La tôle
ondulée
> Il s'agit de vaguelettes
de sable dur séparées par des creux pouvant aller jusque 30 cm de profondeur, et un
mètre de large. Elles seraient provoquées par les battements des suspensions des
véhicules qui a force de taper et retaper le sable, l'endurcissent. C'est à sa forme
ondulée qu'il doit son nom, car il rappelle bien, justement ces espèces de tôles
ondulées qui servent entre autres, de toit à certains hangars ou habitations.
> Elles se développent en fonction du trafic, notamment celui des
poids lourds. Plus il y a de passage, plus il y aura de tôle ondulée.

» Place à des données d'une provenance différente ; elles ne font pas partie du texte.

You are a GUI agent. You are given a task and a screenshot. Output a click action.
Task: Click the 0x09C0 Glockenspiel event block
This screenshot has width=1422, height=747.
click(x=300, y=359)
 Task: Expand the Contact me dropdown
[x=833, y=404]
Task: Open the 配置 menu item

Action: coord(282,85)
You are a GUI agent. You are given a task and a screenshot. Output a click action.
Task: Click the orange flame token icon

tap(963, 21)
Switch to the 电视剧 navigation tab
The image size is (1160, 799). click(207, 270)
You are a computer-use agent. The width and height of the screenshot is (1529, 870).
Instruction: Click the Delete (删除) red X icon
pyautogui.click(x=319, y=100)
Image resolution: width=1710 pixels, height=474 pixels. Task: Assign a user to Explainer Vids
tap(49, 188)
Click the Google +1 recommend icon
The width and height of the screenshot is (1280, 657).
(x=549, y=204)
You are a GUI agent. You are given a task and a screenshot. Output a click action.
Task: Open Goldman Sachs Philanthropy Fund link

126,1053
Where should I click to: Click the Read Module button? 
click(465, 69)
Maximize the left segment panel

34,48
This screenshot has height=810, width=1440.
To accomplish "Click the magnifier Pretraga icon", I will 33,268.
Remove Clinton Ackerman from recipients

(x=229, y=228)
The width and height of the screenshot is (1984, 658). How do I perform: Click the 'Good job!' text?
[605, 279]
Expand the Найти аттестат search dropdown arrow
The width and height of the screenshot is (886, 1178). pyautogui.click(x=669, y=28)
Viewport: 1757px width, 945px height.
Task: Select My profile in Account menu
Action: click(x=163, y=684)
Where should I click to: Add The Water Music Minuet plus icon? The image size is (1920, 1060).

> Dans le désert, c'est une plaie appréhendée par les plus
expérimentés des chauffeurs. Tonneaux, sorties de piste, bris de lame de suspension,
écrous de roues desserrés, galeries jouant la fille de l'air, etc. On a même vu des
roues qui sous l'effet des vibrations se détachaient du véhicule, laissant un chauffeur
abasourdi se demandant par quel miracle sa roue se trouvait à 50 mètres devant lui.
Franchissement
> Pour passer une zone de tôle ondulée il y a plusieurs solutions.
La première, qui est la plus évidente, est de voir s'il n'y a pas d'autre chemin.
Quitte, en respectant bien sur les règles de sécurité, à quitter la piste.
> Si vous n'avez pas la possibilité de l'éviter il vous faut donc la
franchir. Le problème c'est qu'à une vitesse normale de 40 ou 50 km/h, les vibrations sont telles
que vous pourrez difficilement les supporter. Mal de dos, colonne vertébrale
"Parkinsoné", mâchoire tremblotante, estomac retourné, voilà entre autres ce
qui vous guette vous et vos passagers. Quant à la voiture, elle aussi supportera mal ce
passage, il faudra donc vous attendre à perdre voire casser quelques uns de ses
éléments.
> En fait pour passer la "tôle ondulée", vous n'avez que
deux vitesses. La première c'est très lentement, au pas, vous passez les vaguelettes les
unes après les autres. Mais il vous faudra plusieurs heures et énormément de patience
pour franchir le moindre passage.
> La seconde est à environ 80 km/h. A cette vitesse, vous survolez
les vaguelettes, vous roulez sur leur crêtes. Pas question donc de parler de tenue de
route et d'adhérence, elle est quasiment nulle et totalement aléatoire. Le moindre coup
de frein, le moindre coup de volant brutal, et c'est le retournement assuré. Ralentir
devient un problème, et les virages doivent être négociés avec soin.
> Pour atteindre la vitesse fatidique de 80 km/h, le démarrage est
éprouvant. Les secousses sont telles, que la voiture comme les passagers semble atteints
de la maladie de Parkinson. Puis peu à peu, plus vous approcherez des 70/80 km/h, plus
les vibrations diminueront jusqu'à devenir supportables.